::: Source material :::

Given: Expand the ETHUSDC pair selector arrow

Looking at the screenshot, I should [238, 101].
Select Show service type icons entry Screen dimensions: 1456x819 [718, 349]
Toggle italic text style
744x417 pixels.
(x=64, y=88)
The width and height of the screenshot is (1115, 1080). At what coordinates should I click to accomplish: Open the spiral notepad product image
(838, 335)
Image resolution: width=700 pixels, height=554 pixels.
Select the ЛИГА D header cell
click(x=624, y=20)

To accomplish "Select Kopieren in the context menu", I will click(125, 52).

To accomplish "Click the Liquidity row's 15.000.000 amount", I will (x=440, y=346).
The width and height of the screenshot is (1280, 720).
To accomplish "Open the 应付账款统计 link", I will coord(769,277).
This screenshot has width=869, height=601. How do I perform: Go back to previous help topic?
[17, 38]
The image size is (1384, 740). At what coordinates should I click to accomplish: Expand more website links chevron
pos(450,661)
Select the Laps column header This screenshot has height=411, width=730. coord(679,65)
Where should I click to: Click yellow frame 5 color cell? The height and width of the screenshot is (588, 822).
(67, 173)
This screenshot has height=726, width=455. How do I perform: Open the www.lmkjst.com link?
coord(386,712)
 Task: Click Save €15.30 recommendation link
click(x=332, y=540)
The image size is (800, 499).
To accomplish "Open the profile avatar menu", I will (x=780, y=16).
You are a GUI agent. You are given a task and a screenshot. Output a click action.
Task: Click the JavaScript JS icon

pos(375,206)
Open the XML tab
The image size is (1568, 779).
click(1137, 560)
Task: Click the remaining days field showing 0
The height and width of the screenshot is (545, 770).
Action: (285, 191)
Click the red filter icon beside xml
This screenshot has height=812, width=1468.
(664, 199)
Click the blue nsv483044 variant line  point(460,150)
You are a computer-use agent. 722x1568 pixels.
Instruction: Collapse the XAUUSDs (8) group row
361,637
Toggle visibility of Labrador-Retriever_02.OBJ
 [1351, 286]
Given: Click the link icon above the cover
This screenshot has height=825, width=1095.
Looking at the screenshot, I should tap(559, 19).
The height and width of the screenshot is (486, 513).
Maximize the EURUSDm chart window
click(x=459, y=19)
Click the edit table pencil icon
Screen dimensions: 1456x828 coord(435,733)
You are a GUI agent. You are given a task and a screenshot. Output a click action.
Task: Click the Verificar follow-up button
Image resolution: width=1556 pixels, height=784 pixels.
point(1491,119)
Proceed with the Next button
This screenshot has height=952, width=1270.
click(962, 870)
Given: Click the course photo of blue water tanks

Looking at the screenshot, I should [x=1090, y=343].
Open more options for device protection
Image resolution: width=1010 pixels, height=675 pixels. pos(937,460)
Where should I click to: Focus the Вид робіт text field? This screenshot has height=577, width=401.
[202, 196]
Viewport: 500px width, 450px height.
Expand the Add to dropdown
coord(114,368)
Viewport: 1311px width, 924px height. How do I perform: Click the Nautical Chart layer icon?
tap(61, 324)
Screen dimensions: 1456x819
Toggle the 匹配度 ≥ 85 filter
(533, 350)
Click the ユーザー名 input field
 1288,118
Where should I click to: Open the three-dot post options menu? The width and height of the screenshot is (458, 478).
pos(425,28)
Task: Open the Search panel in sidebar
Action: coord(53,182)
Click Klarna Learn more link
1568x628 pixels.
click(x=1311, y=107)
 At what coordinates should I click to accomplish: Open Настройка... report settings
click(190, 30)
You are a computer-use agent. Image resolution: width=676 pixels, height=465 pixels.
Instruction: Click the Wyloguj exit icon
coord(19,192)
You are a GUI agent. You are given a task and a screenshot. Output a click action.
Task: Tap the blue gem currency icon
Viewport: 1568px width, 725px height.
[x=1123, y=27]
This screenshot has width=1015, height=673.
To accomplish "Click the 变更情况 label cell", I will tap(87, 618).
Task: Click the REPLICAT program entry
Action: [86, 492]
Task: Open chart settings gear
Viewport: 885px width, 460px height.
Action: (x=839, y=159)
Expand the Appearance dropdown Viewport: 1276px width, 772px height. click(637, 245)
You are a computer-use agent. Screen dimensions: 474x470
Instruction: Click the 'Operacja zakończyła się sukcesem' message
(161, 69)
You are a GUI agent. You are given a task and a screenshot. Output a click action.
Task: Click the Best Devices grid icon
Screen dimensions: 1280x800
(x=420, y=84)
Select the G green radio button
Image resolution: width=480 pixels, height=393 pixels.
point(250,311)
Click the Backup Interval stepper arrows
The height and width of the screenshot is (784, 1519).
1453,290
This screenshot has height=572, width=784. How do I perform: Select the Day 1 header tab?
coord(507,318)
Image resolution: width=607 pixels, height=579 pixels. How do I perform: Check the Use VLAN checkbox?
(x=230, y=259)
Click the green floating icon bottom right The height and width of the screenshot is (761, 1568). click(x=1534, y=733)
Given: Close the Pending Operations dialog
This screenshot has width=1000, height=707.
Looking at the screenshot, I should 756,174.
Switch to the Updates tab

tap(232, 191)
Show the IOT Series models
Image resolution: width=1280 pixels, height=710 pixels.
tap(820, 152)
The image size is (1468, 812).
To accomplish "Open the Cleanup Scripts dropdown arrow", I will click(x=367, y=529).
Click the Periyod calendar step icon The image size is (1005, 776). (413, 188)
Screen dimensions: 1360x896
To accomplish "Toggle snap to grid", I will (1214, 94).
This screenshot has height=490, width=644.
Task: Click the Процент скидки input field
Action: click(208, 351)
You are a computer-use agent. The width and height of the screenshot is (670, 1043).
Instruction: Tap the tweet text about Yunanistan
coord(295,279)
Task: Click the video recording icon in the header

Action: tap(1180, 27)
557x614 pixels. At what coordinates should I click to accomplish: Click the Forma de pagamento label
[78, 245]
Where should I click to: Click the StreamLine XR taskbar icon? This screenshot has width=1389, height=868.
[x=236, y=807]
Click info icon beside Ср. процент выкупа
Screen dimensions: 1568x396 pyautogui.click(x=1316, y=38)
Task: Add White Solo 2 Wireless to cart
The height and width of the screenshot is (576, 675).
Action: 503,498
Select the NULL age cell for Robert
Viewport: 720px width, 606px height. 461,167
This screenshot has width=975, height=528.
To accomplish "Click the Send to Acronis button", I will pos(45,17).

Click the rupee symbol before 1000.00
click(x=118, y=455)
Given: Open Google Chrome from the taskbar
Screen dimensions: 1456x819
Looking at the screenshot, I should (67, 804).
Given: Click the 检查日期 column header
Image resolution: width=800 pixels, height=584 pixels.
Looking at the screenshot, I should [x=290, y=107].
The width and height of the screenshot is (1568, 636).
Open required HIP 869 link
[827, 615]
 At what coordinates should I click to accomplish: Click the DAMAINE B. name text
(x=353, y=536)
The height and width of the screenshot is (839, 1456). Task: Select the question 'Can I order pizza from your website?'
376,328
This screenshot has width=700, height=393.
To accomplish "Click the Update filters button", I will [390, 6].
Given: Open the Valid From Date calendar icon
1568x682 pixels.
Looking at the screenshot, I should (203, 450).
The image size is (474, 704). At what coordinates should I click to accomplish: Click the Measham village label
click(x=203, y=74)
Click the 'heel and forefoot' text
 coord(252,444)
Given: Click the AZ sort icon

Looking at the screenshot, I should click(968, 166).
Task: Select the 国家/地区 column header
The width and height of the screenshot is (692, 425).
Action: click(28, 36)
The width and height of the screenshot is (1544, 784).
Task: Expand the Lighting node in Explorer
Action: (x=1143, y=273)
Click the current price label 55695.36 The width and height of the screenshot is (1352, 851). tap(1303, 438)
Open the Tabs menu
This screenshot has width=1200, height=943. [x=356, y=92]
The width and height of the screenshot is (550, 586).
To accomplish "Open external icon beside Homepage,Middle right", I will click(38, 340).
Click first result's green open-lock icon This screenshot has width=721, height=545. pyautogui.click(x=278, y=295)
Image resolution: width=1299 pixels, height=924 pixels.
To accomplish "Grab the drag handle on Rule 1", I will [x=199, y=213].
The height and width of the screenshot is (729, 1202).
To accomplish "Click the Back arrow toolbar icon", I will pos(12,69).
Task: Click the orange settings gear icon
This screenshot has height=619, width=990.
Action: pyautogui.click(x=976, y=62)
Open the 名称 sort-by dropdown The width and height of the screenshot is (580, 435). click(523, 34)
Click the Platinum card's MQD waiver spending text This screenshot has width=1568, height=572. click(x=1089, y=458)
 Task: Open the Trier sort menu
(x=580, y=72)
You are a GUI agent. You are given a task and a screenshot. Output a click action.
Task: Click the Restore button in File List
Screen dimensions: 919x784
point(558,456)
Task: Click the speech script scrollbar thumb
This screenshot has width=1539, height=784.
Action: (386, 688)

:::

What is required → Copy the entries from the line with "Toggle visibility of" up to and including the line with "point(1491,119)", reproducing each line verbatim.

Task solution →
Toggle visibility of Labrador-Retriever_02.OBJ
 [1351, 286]
Given: Click the link icon above the cover
This screenshot has height=825, width=1095.
Looking at the screenshot, I should tap(559, 19).
The height and width of the screenshot is (486, 513).
Maximize the EURUSDm chart window
click(x=459, y=19)
Click the edit table pencil icon
Screen dimensions: 1456x828 coord(435,733)
You are a GUI agent. You are given a task and a screenshot. Output a click action.
Task: Click the Verificar follow-up button
Image resolution: width=1556 pixels, height=784 pixels.
point(1491,119)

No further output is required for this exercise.